**SUPPLIED TEXT:**
-- Opening Marker --

City Speech Centre
2608 Granville Street
Vancouver, BC V6H 3V3
(604) 716-5241

Screen Time

 

What if I told you there was a way to decrease the need for a visit to an SLP for potential language delays?

Over the past 10 years or so, my colleagues and I began to notice a disturbing trend: parents were bringing their bright, young children into our office for delays in their speech and language skills. Upon sitting on the floor and playing with the children, we would be mindful of both verbal and non-verbal communication skills. As we would get to know the children and comment to the parents, one of the first discussions that would arise surrounded screen time/time spent on an ipad or iphone. With sheepish grins, the replies were often in the range of 1-2 hours a day, with a mention of making sure the content was educational in nature. When the suggestion was made to cut out screen time completely and focus on interacting directly with their children, most parents were completely on board! In almost all of these cases, the child’s language delays dramatically improved. As SLP’s, we had always felt that screen time hampers a child’s speech development. Children who are exposed to technology through these common devices, spend less time talking and interacting with others and miss out on so much information that comes from human interactions. Although, anecdotally, it all made sense to us, the scientific research was still needed to back up our claims. In August 2017, the American Association for Speech and Hearing (ASHA) published an article detailing recent research in this area. Dr. Catherine Birken, staff pediatrician at The Hospital for Sick Children in Toronto conducted a study on the effects of screen time from 2011 to 2015. She found that the average 18 month old had daily screen time of 28 minutes. She further quantified her findings: each 30 minute increase in handheld screen time translated into a 49% increased risk of expressive speech delay. (Note: “screen time” does not refer to using devices for augmentative communication and the like)

-- Closing Marker --

**DATASET EXCERPTS:**

-- Opening Marker --

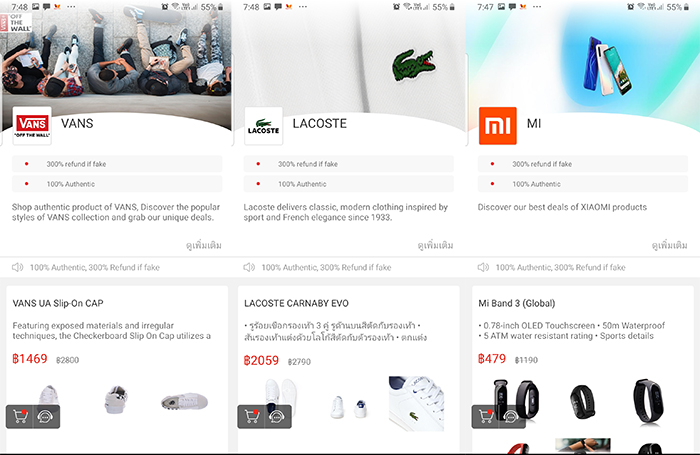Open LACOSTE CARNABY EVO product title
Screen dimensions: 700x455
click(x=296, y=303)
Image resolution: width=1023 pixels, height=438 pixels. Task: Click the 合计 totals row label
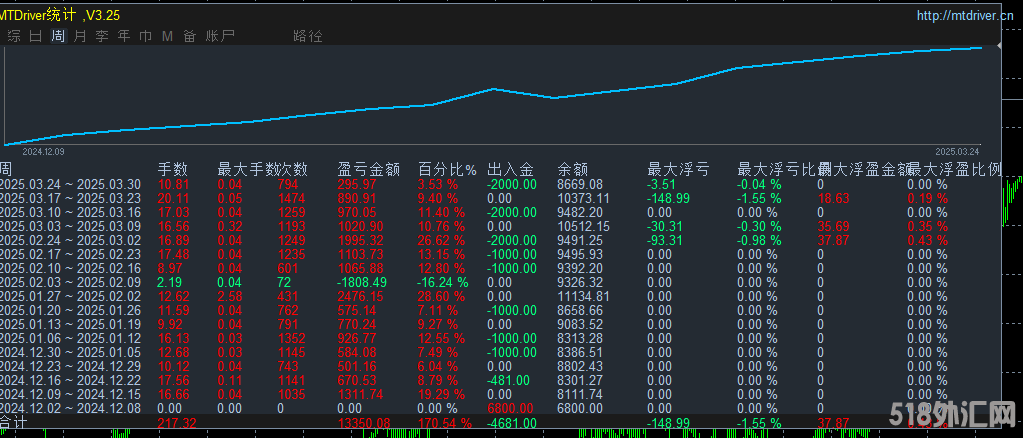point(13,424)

-- Closing Marker --
-- Opening Marker --

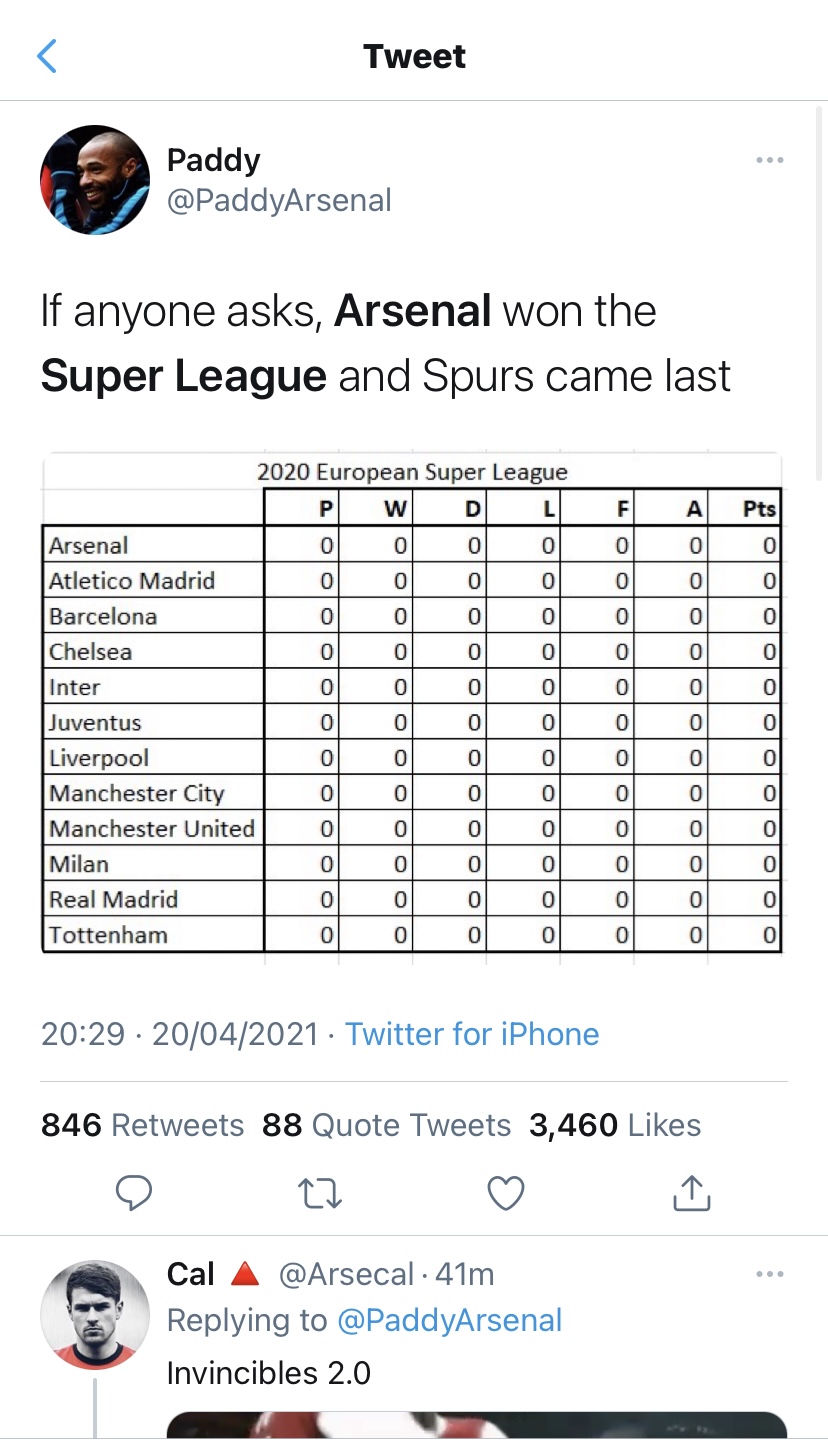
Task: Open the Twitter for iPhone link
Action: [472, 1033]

-- Closing Marker --

**TASK TO COMPLETE:** Reproduce the passage of the screen time article from "City Speech Centre" to "potential language delays?" word for word. The rows come from a separate source.

**SOLUTION FOR THIS PROBLEM:**
City Speech Centre
2608 Granville Street
Vancouver, BC V6H 3V3
(604) 716-5241

Screen Time

 

What if I told you there was a way to decrease the need for a visit to an SLP for potential language delays?